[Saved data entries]
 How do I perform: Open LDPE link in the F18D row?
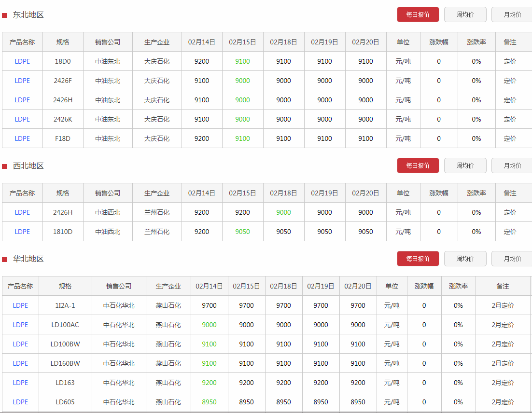coord(22,138)
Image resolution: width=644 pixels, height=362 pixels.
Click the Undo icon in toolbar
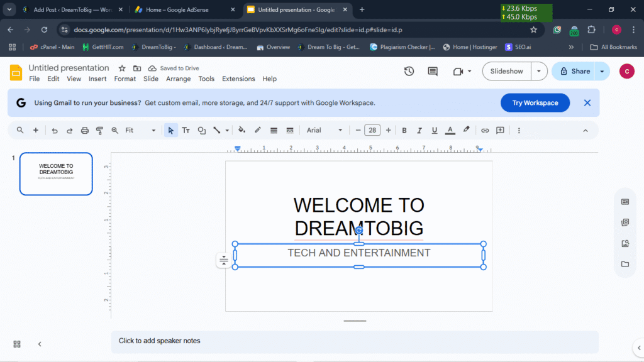pos(55,130)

**Your goal:**
Set down all of the entries exactly. Leave the pictures out.

**Output of the task:**
 How do I perform: Open LDPE link in the F18D row?
coord(22,138)
Image resolution: width=644 pixels, height=362 pixels.
Click the Undo icon in toolbar
pos(55,130)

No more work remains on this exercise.